We prayed with the kids for people we love and for our health.
We read Scripture to them and had them draw out what they learned.
With all our spare time our kids had more emotional space to process through hard things. Being in isolation was hard for them at times and it brought out complex emotions. At one point I had Piper sitting on my left leg and crying about missing America, and I had Winnie on my right leg crying that she wouldn't be spending Christmas this year in Uganda. This was happening simultaneously. But I think it was actually really good to have this time together to let it all out.
In my personal walk with God I experienced a major block each time I tried to quiet myself and pray. It was like I just couldn't do it during quarantine. When I think about my river analogy it makes sense. Its hard to pray when your entire body is just looking for a way to breathe and make it through. I did however sense our community praying us through this time and relied on what I already know to be true about God and His unchanging nature, to be the tapes that I continually played in my head when I would start to worry.
A few times a week we set up a projector, closed all the shutters, and watched family movies in the day. I will always associate Kung Fu Panda with this time!
The kids hit up their usual; Secrets of the Zoo, WildKratts, Paw Patrol, and a new favorite Tangled TV Series.
Mike got into a podcast called SmartLess, which I can hear him laughing out loud from the other room.
I enjoyed some Carpool Karaoke with James Corden and a few Ted Talks.
This is embarrassing, but Mike and I watched the second season of Outer Banks, which was sort of exactly what we needed.
I took an online art class that the girls ended up watching with me. We painted A LOT together. And the girls are constantly drawing, whether on lockdown or not.
We also watched youtube videos on kids painting. And made our own bird and cherry tree paintings.
Lots of cosmic yoga. for the kiddos
Tons of kid puzzles. So many puzzles!
I cleaned out a bookshelf and we had fun with what we found. I gave the kids tattoo sleeves with all the tattoos we found! I let them have a morning with glue and tons of glitter.
Boston (3) learned how to play SlapJack and he’s really good.
Other games included Memory, Uno, 3 different versions of Spot it, Charades for Kids, and Pattern Stackers
We listened to Kids Telling Jokes on Spotify
Make-believe and dress-up
The kids made-up plays
Dance parties to Spotify mixes for kids
We let Boston draw on our shower wall with washable shower paint
We listened to a ton of George Winston which really seemed to ground Piper. I used to listen to that as a child and it made me happy to hear it again.

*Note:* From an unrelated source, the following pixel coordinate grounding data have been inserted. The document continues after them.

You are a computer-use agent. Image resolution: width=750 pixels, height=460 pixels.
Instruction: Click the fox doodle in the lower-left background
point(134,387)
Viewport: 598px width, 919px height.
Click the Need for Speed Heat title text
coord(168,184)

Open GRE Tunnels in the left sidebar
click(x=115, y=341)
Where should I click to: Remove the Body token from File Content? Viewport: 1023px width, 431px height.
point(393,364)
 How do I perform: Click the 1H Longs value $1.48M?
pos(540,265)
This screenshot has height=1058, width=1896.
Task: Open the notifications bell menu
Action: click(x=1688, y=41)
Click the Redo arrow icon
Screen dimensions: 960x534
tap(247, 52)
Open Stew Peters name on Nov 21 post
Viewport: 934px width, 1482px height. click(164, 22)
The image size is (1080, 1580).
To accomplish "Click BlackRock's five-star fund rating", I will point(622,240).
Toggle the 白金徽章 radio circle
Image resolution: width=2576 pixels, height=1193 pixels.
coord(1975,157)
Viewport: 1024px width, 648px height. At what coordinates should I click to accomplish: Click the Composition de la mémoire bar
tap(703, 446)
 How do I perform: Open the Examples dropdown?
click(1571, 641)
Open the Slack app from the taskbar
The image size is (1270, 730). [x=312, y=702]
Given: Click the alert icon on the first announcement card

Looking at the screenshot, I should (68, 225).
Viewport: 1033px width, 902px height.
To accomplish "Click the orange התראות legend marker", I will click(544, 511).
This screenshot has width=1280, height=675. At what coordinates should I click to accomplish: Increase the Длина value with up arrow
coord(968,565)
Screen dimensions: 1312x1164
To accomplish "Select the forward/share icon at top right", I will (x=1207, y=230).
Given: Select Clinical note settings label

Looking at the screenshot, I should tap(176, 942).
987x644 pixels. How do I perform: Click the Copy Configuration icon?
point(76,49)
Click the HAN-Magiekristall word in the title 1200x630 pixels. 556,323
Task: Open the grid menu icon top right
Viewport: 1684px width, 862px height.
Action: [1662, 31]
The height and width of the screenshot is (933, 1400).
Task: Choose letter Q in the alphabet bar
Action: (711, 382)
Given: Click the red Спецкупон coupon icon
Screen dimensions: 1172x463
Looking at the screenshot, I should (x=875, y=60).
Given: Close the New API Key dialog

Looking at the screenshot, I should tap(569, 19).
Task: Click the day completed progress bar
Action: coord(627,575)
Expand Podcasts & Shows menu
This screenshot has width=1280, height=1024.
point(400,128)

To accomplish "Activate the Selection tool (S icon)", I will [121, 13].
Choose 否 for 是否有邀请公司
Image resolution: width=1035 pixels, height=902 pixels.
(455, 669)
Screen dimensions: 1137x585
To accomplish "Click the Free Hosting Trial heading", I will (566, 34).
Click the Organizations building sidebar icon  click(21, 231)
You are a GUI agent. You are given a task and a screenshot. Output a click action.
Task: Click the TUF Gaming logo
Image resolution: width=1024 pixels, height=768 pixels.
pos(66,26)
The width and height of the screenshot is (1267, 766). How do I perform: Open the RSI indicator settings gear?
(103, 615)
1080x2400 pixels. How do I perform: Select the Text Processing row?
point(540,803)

Since we weren’t leaving the house we cut back on our kids baths, which made nighttime more relaxing for us.
Somehow, which has not been the case since we’ve had kids, we were all able to sleep in to about 7-8 am every day. It was wonderful to get good sleep.
One of my goals was to write 4 stories during isolation, but that didn't end up happening. I'm gonna blame that on Covid brain- each time I tried it felt too difficult. So I’m writing this just two hours short of when we will be FREEEEEE! Just a snapshot of our family making it through these trying times.